RAAF maintenance crews in landmark victory

November 17th, 2008  

Topic: RAAF maintenance crews in landmark victory

RAAF maintenance crews in landmark victory

Michael McKenna | November 13, 2008

Article from: The Australian
HUNDREDS of former RAAF maintenance workers, who have fought for almost a decade for recognition that their work on F-111 fighter-bombers made them sick, have won a landmark case that paves the way for a backdown by the Department of Veterans Affairs over its refusal to pay compensation.
Former RAAF airframe fitter John Manuel this month forced the Department of Veterans Affairs to admit liability that his work inside F-111 fuel tanks in the 1970s led to him contracting a rare cancer and depression.
Mr Manuel, 60, is one of hundreds of F-111 maintenance crews -- nicknamed the "pick 'n' patch" units -- who were excluded from a 2004 compensation and healthcare scheme after a study found workers fixing the aircraft's leaking fuel tanks had a 50 per cent higher incidence of cancer.
The study also found an almost two-fold increase in depression and anxiety, a 2 1/2-fold increase in sexual dysfunction and a two-fold increase in obstructive lung disease.
Only workers involved in the official F-111 "deseal/reseal" program, set up in 1977, were given access to the scheme, which included full healthcare coverage and automatic payments of up to $40,000 that did not preclude more substantive compensation claims being filed in the courts.
The Rudd Government launched a parliamentary inquiry into the $21 million scheme after mounting criticism by sick and suffering former RAAF workers denied payments or facing years of bureaucratic delays over their claims.
The "pick 'n' patch" workers were denied their claims, largely because the RAAF destroyed F-111 maintenance records up until 1992.
In a submission to the inquiry, headed by Brisbane Labor MP Arch Bevis, commonwealth Ombudsman John McMillan slammed the Defence and Veterans Affairs departments about the maintenance records and ongoing administration of the scheme.
"The complaints (from former RAAF airmen) made to my office highlighted several deficiencies in the original records," Mr Bevis said.
"It is clear that in some cases there were not adequate documents to support a person's contention that they qualified for a payment."
Professor McMillan said the scheme was still racked with problems, saying there was "no policy" in how to assess claims once documentation was provided.
"Our concern about poor record-keeping is that it is not clear how a decision was reached," Professor McMillan said.
The Veterans Affairs Department this month paved the way for an expansion of the scheme by accepting liability in Mr Manuel's claim for compensation.
Mr Manuel worked in the "pick 'n' patch" units for four years before his discharge in 1977.
In 2000, he contracted a rare sinus cancer.
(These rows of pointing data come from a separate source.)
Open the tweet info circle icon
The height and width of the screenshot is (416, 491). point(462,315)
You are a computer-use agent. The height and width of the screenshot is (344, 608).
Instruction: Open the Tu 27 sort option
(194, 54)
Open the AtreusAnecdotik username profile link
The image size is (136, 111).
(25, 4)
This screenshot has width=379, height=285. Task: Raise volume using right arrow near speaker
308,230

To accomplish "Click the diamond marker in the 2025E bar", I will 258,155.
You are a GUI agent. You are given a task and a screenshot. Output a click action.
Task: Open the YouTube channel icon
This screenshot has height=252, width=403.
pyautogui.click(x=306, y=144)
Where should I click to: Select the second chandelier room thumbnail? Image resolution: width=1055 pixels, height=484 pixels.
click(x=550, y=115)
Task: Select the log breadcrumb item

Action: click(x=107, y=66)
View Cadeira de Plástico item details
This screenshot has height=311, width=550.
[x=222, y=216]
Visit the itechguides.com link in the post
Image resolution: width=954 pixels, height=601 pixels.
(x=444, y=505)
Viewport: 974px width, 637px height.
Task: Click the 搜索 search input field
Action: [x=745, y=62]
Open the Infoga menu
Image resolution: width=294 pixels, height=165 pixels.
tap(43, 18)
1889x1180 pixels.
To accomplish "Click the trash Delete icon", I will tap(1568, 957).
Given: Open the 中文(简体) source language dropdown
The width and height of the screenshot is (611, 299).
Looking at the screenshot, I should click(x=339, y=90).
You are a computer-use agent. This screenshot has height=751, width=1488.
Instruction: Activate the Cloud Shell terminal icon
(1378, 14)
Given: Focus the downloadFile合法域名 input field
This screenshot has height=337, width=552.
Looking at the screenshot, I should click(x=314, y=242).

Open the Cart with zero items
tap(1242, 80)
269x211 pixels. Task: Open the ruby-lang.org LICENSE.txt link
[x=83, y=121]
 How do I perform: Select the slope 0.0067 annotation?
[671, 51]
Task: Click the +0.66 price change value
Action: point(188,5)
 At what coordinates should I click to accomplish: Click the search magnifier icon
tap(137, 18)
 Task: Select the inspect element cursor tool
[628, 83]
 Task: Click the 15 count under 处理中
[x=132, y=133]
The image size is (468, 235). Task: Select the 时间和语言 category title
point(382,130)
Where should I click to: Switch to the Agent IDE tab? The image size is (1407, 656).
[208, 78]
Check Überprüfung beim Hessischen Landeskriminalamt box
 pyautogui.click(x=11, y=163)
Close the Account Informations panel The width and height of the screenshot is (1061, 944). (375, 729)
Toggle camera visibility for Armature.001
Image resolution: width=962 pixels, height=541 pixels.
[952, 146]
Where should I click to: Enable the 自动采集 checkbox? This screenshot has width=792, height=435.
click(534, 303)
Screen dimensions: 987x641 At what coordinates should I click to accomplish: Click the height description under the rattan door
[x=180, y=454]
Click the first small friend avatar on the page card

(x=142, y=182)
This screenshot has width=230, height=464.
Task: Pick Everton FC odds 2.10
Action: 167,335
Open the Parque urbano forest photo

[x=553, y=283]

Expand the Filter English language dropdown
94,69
He also has depression and had attempted suicide several times in the past few years.
"It has been a long, hard struggle," Mr Manuel said.
"I have lost a few of my former workmates to cancer and the anxiety of being repeatedly rejected for claims led me to a couple of suicide attempts."
Mr Manuel's Brisbane solicitor, John Cockburn, said the legal win was hugely significant.
"This is the first time that Veterans Affairs have accepted liability with the 'pick 'n' patch' units," Mr Cockburn said.

November 17th, 2008  
A Can of Man
They deserve the compensation. Those who are terminally ill from their duties in the military also count as those who gave the ultimate sacrifice.